Moments flee, flickers of conversations wax and wane Everything is neutral The vivid colors of life become muted for a time Memory, transition, reflection, kinship, and empathy All expressed through stream of consciousness writing His and Mine Siblings Olfactory experiences Kozo scraped in grief Indigo induced Paper passages of calm
The body of work Siblings: Out Finding Beauty, featuring a selection of drawings by my late brother Jeremy, a.k.a, Cristo, reflects the inward journey of recollecting and recording memories to transition onward after a deep loss. The text panels and sculptures made of handmade paper mimic the gesture of my brothers writing and are transformed into abstract textures on the wall, a relic of the process of remembering and releasing. Neutral color pallets are paired with deep calming shades of indigo. This exhibition combines sculptures, drawings, and sensory experiences to create a space filled with reflection, remembrance, and transition.
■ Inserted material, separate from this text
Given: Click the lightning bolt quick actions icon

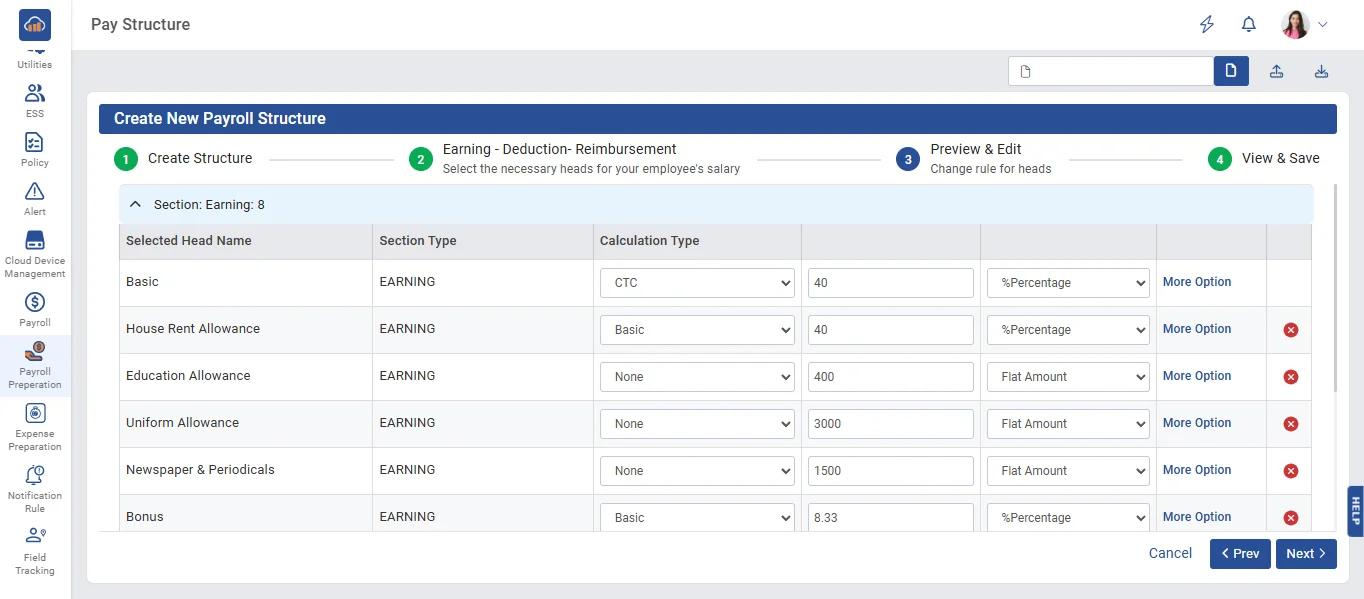Looking at the screenshot, I should point(1207,25).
Vulnerability was inevitable, materials were ingrained with emotion as I actively engaged with my memories and grief to create this work. The kozo fibers used in the exhibition were harvested on the day I learned of my brothers passing. I grow Kozo trees and harvest them every November. It is a community celebration at the studio as we cut down the trees, then strip and scrape the bark. It was during this harvest when I learned of my brothers death. Over the course of the next few weeks I continued to process the harvested fiber, scraping the outer bark as I grieved. The kozo vessels attached to the wall were each filled with a unique scent that conjured an experience I had with my brother as a child or adult. The scents were created from a combination of essential oils, culinary oils, spices, and paint marker. The smells ranged from hot wings to Lemon candy to the musty basement of our house on Fairwick. There were seven scents created for this piece. Jeremy had seven cents in his pocket the night he died, which still sit on the mantle in my home. This detail triggered the creation of seven scents, as well as seven cents, a work in which seven pennies are embedded into a deep indigo dyed sheet of abaca. Creating the text panels titled, Dear Jeremy, gave me a space to talk to my brother about things left unsaid, as well as laugh and cry as I recounted and wrote memories of our lives together. It was a way for me to move forward through a creative outlet, to release all of my emotions in writing and be left with relics of that experience. In the process of creating this body of work I allowed myself to be vulnerable and open to the myriad of feelings that come with grief as one tries to make peace and move forward. The exhibition was dedicated and in honor of my brother Jeremy Paul Singleton, March 6, 1980- November 17, 2017.